#### THE REQUEST
Reproduce the material word for word, starting at the line containing "LIVING ROOM label" and ending at the line containing "coord(446,331)", with both of those lines included.

#### DATASET
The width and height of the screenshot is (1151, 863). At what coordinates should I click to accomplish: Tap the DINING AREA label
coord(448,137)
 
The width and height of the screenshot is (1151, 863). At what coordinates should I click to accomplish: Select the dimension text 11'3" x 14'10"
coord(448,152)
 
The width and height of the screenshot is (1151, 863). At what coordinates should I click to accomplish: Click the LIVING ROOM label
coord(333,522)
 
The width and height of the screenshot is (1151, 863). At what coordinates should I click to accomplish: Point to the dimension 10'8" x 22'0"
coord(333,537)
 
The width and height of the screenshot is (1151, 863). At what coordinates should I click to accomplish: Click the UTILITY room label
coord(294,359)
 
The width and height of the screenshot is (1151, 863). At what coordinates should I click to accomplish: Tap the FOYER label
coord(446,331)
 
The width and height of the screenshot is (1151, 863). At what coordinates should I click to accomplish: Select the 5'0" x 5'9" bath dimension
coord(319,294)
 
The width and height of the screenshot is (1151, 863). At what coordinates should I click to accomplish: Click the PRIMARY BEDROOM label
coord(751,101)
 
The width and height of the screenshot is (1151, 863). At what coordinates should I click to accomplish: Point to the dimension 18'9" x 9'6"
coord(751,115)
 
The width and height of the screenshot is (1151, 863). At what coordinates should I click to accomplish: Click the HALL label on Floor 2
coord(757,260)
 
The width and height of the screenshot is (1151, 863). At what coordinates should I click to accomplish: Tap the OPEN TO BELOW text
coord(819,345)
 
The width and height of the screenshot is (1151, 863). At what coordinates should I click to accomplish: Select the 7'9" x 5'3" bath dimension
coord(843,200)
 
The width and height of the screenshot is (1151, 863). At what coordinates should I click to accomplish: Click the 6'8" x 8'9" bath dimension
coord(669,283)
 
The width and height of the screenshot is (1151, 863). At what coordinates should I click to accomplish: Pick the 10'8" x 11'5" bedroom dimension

#### FINISHED TASK
The width and height of the screenshot is (1151, 863). At what coordinates should I click to accomplish: Click the LIVING ROOM label
coord(333,522)
 
The width and height of the screenshot is (1151, 863). At what coordinates should I click to accomplish: Point to the dimension 10'8" x 22'0"
coord(333,537)
 
The width and height of the screenshot is (1151, 863). At what coordinates should I click to accomplish: Click the UTILITY room label
coord(294,359)
 
The width and height of the screenshot is (1151, 863). At what coordinates should I click to accomplish: Tap the FOYER label
coord(446,331)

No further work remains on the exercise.